* Task objective
From the entries below, return only the lines starting at the one that contains "Task: Click the Save as button" and ending at the one that contains "Open the 念願の旅", exactly as they stand.

* Excerpted records
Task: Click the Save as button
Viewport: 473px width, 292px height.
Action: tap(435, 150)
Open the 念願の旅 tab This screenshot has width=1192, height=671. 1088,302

* * *

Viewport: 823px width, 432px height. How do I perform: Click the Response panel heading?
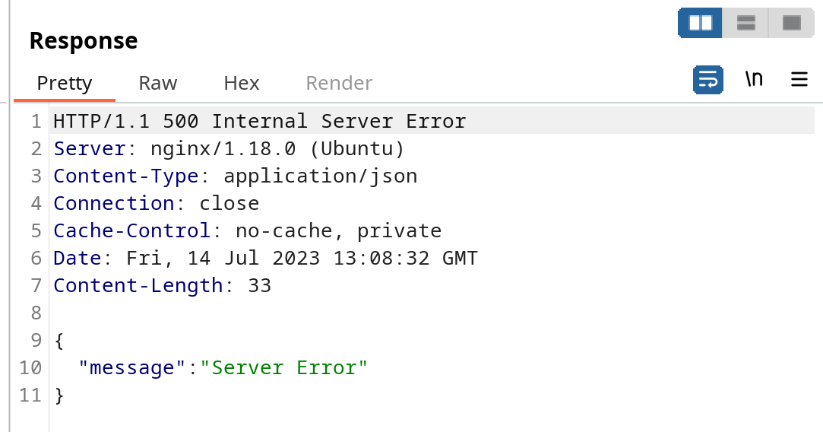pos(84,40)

* Solution to this task
Task: Click the Save as button
Viewport: 473px width, 292px height.
Action: tap(435, 150)
Open the 念願の旅 tab This screenshot has width=1192, height=671. 1088,302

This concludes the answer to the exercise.